Problem set:
a) According to the extract on UK dividend payments, what did total payouts rise to in the first quarter of 2026?
b) Continue the article on UK dividend payments from where it stops.

Dividend payments from UK companies jumped sharply in the first three months of 2026, raising hopes that payouts from London-listed companies might finally be turning the corner after years of stagnation.
And the surge in energy prices driven by the ongoing closure of the Strait of Hormuz could push payments higher still by aiding oil companies, a key dividend-paying sector, with any negative impacts potentially pushed out to 2027 or 2028.
Total payouts rose 21.1 per cent to £16.4bn in the first quarter, compared with the same period last year, the highest Q1 figure since 2021, according to Computershare’s UK Dividend Monitor.
“The stars are aligning again,” said Mark Baker, the author of the report. The first quarter painted “a more positive picture than we have seen for a while for UK investors overall”.
During the first quarter, Carnival, the cruise ship operator, reinstated its dividend, which it last paid in March 2020 as the Covid pandemic struck. Consumer goods company Reckitt Benckiser paid a special dividend (a one-off cash return) of £1.6bn funded by the sale of a division.
Zegona Communications paid a £1.2bn special dividend financed by cash released from its Vodafone Spain operation, while clothing retailer Next both raised its regular payout and paid a special dividend.

Data extract:
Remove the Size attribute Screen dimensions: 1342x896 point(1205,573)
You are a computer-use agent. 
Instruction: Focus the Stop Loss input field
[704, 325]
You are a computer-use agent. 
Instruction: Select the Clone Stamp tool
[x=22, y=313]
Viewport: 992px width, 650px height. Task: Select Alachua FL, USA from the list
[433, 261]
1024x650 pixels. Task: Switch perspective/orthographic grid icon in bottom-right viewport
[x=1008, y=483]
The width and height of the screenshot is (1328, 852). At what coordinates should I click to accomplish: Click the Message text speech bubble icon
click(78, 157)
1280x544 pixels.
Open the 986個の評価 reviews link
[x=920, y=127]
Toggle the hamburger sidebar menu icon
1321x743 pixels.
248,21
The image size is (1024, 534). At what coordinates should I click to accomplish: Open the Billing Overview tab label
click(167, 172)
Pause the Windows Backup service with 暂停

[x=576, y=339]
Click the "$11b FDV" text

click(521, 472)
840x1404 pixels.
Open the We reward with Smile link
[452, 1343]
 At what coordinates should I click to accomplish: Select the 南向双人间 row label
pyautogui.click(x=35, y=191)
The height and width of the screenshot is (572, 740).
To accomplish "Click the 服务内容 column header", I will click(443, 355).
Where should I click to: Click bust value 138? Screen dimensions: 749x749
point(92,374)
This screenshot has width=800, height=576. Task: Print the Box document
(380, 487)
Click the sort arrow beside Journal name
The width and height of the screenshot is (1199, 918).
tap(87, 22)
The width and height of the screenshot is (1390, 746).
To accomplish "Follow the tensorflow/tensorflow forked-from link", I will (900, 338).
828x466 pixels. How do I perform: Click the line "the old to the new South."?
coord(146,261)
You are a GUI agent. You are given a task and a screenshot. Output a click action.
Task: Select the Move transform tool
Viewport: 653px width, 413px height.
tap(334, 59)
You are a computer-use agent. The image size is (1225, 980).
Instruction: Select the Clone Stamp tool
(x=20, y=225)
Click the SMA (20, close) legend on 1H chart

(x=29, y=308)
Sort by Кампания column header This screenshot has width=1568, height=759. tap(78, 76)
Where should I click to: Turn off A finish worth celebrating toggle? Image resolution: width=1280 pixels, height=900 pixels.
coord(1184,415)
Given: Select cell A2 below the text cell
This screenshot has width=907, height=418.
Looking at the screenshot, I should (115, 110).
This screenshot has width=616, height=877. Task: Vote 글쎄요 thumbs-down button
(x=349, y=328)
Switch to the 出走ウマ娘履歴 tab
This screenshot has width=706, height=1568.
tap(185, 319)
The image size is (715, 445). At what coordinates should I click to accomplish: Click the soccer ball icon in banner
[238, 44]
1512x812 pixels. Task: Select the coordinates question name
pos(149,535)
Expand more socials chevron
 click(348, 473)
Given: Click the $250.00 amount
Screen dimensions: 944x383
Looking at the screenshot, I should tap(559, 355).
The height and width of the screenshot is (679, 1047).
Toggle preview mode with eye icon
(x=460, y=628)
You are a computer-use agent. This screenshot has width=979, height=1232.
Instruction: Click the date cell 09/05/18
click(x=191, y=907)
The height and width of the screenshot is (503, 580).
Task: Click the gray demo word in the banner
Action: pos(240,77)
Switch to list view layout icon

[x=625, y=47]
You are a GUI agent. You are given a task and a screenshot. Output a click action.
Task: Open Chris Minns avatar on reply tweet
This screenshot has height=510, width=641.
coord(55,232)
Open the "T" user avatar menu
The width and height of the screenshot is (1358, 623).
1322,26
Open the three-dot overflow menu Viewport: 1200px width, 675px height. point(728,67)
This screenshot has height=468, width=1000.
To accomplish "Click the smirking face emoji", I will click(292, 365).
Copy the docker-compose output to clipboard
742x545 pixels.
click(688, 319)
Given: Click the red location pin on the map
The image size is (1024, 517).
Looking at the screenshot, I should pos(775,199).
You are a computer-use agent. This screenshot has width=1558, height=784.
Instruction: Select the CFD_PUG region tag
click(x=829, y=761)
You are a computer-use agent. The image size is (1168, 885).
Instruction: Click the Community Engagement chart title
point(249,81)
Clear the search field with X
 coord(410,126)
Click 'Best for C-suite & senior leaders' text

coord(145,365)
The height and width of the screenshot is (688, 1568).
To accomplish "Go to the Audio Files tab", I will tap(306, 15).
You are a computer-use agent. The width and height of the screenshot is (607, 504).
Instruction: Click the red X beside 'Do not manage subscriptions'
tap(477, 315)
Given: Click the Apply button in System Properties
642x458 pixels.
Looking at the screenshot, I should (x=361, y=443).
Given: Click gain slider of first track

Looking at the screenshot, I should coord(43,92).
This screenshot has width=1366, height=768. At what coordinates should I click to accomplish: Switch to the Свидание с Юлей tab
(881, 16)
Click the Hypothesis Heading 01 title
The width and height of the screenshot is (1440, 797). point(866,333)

Answers below:
a) Total payouts rose 21.1 per cent to £16.4bn.

b)
Land Securities, National Grid, GSK, Topps Tiles and Marks and Spencer were among others to hand more cash back to shareholders.
The news was not all positive, with housebuilder Berkeley Group scrapping its Q1 dividend in favour of share buybacks, while drinks group Diageo has telegraphed big cuts for Q2 and Q4.
However, 14 of the London market’s 21 sectors increased payments on an underlying basis in Q1 and special dividends rose ninefold to £3.3bn.
Despite the one-off nature of several of these payments, Baker forecast aggregate payments would continue to rise, albeit at a more modest rate of 5.3 per cent, to £91.6bn across 2026 as a whole.
“The three big anchors are looking positive,” he said, referring to the oil, mining and banking sectors that have traditionally underpinned a large slice of dividend income in the UK.
Oil company payouts had been expected to be flat in 2026. Indeed, Shell, which raised its Q1 payout by 3.9 per cent in dollars per share terms even ended up paying less in sterling terms, due to currency movements and last year’s aggressive share buybacks that reduced the number of shares in issue.
But the jump in crude prices driven by the ongoing closure of the Strait of Hormuz will “underpin” oil company dividends going forward, Baker said.
In the mining sector, Rio Tinto raised its final dividend by 12 per cent in April, after the cut-off for Q1 data, citing rising earnings, while Glencore said it would make a “top-up cash distribution” in addition to its regular payouts this year.
Banks’ financial health has been aided by the normalisation of interest rates, which improves their net interest margins. HSBC, the largest FTSE 100 dividend payer for the past three years, this week paid an April dividend 25 per cent above last year’s, in dollar terms.
And while the surge in energy prices “is likely to impact [economic] growth in the UK, that’s more of a factor for the mid-caps” than the FTSE 100 companies that dominate payouts, Baker argued.
Even then, given that dividends are a lagging indicator, any impact may be pushed out to 2027 and 2028, he believed.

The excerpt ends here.